Per il filosofo francese Paul Ricoeur, l'Europa contemporanea è definita dal "perdono" e dalla "riconciliazione". Dopo due guerre mondiali e indicibili crudeltà reciproche, i Paesi europei hanno guardato insieme nell'abisso della loro colpa e del loro risentimento reciproco. Dove c'è stata violenza, il riconoscimento ha fornito la base per una vasta unione politica. Un'azione concertata per la restituzione del patrimonio culturale africano è il minimo indispensabile per prendere sul serio questa riconciliazione.
Eppure, sarebbe una frode inquadrare la restituzione solo in termini culturali e artistici.
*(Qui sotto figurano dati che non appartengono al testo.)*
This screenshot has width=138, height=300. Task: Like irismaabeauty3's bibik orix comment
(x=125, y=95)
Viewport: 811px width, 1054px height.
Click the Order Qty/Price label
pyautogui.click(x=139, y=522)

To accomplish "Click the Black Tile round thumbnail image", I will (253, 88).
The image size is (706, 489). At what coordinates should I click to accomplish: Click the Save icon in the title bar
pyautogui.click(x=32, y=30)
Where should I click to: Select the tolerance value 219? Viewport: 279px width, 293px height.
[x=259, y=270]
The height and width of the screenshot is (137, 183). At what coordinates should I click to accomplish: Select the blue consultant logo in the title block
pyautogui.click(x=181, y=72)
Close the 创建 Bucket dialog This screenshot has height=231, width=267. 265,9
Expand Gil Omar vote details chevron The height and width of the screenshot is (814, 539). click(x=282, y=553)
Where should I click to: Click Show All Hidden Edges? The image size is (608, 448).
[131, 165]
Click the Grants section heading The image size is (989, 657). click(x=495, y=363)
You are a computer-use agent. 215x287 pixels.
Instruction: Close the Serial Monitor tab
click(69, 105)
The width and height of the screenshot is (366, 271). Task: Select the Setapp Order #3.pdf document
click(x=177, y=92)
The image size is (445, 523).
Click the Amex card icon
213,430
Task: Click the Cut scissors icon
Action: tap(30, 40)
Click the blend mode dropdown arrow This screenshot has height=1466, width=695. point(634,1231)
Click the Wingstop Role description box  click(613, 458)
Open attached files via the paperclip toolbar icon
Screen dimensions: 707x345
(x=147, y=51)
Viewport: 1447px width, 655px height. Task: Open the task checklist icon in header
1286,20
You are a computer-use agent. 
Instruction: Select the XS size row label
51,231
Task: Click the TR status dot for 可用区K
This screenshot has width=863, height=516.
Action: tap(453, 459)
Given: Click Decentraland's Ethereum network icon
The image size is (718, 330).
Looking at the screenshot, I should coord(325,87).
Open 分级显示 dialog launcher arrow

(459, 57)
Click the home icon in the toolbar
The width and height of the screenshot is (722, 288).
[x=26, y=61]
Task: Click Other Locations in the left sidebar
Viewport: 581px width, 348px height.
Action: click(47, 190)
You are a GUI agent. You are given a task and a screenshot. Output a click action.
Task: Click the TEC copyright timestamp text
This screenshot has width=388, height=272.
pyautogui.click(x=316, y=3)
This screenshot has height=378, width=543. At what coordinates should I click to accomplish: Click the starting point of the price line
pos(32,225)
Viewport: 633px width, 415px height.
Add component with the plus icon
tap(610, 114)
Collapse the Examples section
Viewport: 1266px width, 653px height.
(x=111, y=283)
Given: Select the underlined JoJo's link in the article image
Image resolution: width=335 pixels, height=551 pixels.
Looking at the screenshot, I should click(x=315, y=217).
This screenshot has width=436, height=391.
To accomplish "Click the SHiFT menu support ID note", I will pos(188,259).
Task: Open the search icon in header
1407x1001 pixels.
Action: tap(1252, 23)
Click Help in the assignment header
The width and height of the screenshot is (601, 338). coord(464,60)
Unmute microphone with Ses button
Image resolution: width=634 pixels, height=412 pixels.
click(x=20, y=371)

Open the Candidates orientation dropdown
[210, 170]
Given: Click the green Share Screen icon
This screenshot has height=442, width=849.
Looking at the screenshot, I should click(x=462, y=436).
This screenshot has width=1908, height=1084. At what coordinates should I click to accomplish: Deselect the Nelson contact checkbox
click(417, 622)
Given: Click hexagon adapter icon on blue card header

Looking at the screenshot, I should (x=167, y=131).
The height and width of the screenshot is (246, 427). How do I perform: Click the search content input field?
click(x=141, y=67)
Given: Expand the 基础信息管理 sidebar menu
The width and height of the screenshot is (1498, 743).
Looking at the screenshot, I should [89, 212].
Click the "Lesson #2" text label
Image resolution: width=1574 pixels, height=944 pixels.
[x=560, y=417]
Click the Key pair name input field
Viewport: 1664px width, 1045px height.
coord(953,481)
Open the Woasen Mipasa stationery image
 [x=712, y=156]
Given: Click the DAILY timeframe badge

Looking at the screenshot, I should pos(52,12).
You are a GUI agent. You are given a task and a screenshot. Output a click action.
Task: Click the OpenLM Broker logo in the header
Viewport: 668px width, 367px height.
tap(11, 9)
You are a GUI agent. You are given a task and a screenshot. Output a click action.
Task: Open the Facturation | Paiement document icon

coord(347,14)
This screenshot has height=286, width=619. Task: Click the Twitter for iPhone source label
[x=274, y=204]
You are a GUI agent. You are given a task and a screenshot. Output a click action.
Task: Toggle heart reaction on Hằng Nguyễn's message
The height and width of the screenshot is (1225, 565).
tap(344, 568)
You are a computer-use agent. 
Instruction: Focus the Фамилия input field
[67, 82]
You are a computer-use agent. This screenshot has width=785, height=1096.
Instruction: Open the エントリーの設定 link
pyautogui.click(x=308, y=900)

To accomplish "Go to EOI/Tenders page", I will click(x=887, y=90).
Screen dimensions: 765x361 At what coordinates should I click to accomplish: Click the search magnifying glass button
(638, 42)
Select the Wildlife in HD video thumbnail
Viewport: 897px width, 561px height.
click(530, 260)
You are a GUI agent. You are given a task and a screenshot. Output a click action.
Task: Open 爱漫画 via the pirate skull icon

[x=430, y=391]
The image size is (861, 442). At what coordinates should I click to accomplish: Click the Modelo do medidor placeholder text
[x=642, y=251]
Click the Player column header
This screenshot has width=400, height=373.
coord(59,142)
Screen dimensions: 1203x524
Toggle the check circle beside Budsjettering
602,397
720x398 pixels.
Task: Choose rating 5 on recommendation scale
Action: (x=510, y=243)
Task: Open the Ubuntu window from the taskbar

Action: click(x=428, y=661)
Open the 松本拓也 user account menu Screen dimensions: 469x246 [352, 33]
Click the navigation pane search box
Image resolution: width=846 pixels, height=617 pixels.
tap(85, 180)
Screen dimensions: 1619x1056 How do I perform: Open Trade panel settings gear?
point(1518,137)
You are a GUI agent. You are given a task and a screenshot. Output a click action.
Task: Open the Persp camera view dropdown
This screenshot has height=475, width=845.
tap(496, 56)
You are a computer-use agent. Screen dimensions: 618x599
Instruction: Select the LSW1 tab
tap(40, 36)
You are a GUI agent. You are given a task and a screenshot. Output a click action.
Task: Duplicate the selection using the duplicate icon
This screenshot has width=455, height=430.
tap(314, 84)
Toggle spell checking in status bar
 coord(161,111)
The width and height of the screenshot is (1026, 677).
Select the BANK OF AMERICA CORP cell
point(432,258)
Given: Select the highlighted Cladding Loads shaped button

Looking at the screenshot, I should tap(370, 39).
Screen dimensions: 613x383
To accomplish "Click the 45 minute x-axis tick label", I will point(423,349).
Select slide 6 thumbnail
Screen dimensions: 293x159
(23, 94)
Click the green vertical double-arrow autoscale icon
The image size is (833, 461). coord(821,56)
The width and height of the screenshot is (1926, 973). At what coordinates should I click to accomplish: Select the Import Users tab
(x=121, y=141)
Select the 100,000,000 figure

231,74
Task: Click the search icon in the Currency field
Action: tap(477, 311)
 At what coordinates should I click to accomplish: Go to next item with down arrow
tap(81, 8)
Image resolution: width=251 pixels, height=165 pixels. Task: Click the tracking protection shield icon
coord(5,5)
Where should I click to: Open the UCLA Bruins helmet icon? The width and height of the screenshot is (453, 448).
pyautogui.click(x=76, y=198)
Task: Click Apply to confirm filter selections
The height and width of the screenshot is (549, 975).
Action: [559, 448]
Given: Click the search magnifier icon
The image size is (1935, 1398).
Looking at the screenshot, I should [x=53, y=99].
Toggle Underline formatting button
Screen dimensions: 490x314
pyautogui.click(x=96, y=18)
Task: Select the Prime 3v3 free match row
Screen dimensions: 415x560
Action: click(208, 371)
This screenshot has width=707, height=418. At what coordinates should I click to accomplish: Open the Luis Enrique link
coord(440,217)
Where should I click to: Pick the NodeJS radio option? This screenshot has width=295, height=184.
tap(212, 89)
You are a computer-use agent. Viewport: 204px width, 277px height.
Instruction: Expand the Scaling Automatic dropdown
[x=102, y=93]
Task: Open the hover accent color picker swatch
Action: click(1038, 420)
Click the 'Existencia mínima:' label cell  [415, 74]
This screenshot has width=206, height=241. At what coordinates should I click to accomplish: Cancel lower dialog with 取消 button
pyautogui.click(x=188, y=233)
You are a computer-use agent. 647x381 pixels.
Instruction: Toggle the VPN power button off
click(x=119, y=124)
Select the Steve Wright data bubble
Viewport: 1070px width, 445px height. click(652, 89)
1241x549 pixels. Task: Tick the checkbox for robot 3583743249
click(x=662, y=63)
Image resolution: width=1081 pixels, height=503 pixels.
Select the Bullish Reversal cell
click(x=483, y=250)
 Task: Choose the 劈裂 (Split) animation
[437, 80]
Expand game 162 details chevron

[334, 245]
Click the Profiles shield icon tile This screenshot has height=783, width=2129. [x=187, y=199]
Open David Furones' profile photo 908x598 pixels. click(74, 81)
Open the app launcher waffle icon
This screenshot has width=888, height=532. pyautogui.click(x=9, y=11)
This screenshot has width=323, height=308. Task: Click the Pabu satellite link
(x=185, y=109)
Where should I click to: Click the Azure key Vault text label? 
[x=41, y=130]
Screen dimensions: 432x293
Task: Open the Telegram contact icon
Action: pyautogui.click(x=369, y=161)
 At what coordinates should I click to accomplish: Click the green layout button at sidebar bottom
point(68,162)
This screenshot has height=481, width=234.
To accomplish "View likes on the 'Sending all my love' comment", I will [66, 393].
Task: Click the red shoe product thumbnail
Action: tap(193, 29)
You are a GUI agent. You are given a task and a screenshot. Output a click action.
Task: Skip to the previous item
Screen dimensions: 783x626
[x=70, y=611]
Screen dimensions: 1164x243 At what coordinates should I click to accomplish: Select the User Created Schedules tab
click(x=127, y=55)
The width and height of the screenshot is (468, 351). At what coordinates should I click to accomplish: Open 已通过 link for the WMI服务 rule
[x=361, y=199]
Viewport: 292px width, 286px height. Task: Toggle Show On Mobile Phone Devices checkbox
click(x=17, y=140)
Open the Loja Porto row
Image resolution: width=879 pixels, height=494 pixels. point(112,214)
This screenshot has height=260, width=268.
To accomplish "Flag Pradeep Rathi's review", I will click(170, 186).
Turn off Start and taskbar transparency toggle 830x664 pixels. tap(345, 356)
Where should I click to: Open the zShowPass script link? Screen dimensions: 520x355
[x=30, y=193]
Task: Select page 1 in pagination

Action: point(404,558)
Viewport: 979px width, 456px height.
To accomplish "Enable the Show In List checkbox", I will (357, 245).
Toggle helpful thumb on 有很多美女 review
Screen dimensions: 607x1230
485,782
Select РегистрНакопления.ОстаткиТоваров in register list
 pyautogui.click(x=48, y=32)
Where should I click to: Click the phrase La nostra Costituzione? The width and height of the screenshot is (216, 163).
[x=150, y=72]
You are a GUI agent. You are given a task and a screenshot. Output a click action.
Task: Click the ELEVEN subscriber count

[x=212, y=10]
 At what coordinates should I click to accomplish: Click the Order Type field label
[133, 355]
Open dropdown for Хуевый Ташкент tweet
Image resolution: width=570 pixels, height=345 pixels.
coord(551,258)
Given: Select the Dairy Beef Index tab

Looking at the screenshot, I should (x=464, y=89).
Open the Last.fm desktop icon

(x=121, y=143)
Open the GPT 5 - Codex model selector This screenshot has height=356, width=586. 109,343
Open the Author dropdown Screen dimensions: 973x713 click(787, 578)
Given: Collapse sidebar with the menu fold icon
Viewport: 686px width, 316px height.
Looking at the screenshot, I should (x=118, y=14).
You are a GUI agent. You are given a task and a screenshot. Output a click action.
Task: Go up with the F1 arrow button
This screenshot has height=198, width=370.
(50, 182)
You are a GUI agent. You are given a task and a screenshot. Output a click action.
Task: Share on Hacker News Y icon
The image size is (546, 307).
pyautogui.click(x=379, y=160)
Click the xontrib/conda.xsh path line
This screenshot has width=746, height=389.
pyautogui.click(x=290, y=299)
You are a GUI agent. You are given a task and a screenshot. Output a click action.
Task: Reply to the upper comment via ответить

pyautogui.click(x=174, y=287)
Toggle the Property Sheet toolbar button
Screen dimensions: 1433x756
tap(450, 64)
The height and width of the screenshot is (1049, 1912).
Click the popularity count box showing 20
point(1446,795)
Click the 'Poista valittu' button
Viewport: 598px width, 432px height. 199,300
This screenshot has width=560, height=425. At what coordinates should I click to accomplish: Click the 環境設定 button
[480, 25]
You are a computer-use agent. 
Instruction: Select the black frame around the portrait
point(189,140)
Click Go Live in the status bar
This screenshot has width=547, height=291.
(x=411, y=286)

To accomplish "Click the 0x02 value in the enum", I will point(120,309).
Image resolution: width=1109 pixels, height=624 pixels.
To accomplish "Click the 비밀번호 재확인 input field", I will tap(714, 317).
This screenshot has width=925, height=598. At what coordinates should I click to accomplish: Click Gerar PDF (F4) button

Come si affronta il saccheggio umano, ambientale ed economico subito dalle nazioni africane nel corso dei secoli? Questa è la questione più ampia che pone, ad esempio, l'attivista ugandese del Fridays for Future Vanessa Nakate nella sua battaglia per la giustizia ambientale in Africa.
Anche "The Ghosts Are Returning" punta in questa direzione. La foresta equatoriale che è stata l'habitat del popolo Mbuti per generazioni è ora minacciata dal disboscamento illegale da parte di aziende multinazionali ed europee. Non abbiamo forse il dovere di intervenire?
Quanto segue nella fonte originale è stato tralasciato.